A veritable food fright has taken hold in France, Germany and other European Union nations. The main cause is an ailment in cattle, bovine spongiform encephalopathy, or BSE - popularly known as mad cow disease - that scientists believe causes a similar brain-addling and ultimately fatal condition in humans.

In France, two people have died from the human form of BSE, "new variant" Creutzfeldt-Jakob disease. In all the EU countries, a spokesman for the trade bloc said last month, 89 people have been infected, 77 of whom have died.

Last year, from Ireland to Germany, 1,563 cases of BSE were detected in European cattle, and consumers across the Continent have become increasingly alarmed. In recent weeks, beef sales in the 15-nation EU have plummeted by 40 percent.

For the EU, mad cow disease might be the bloc's most urgent problem, at least in the eyes of millions of jittery Europeans.

Nowhere is the phobia about red meat or other suspect foods more acute than in France, where 125 instances of BSE have been detected this year. This is a nation, after all, where the equation "cuisine equals civilization" has served as justification for a supreme certainty about France's place in the world.

Until recently, McDonald's was the most popular target for vilification as the intruder responsible for what people contemptuously term "la malbouffe" - roughly, "disgusting food." For many French, the chief threats to wholesome, delicious food were U.S. invaders, including beef from hormone-fed cattle and genetically engineered crops such as corn and soybeans.

But the BSE crisis, and a succession of highly publicized product recalls and hygiene scandals, have shaken the confidence of the French in their agribusiness sector, which is second only to that of the United States as an exporter of food. In the Dordogne region in southwestern France, 23 tons of rotten duck meat were seized by inspectors. In the southwestern town of Castelnaudary, a producer recalled 2 tons of "merguez," a beef- and lamb-based sausage, after detecting strains of listeria, a potentially deadly bacteria.
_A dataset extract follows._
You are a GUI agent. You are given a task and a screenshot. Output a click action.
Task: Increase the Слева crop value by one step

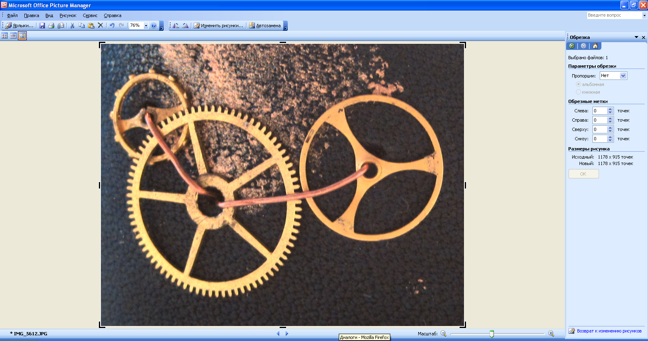[610, 109]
One leading manufacturer of Camembert, the hockey-puck-shaped cheese that is France's most popular, was exposed by a Paris newspaper in the fall for diluting with water the whole milk it uses. Last year, it was revealed that some French farmers were purchasing processed human waste from water-treatment plants to feed their pigs, fish and poultry.

As worries about BSE mount, andouillette sausages that use bovine intestines for casing, veal sweetbreads (the thymus glands of calves, often served in puff pastry with sauce) and T-bone steaks have been banned in France. In many towns, jumpy mayors have imposed bans on beef in school cafeterias.

"Today in France, we're not eating as well as we used to," says Lydie Livnat, a 55-year-old Parisian. "It's too artificial. Even in restaurants, I don't eat meat anymore. ... Already, we all were dying of cancer, so why make things worse?

"I'm not afraid of dying, no," she said. "But I don't want to be poisoned."

La malbouffe, the French have been discovering with a shock, can be French as well.

No one has been hurt more than the men and women who earn a living raising or selling beef, the chief ingredient in countless French culinary specialties, from beef Bourguignon, a savory stew of beef, red wine and onions, to the bistro blue-plate standard of steak and fries. In the heartland city of Clermont-Ferrand, thousands who raise beef gathered last month to protest the declines in the demand and prices for their product and to insist on more government aid.

At Orleans Viandes, a slaughterhouse here that supplies customers as far away as Paris, 70 miles to the north, workers used to butcher 200 cows a week on average. The number has dropped to 100, director Gerard Cladiere says.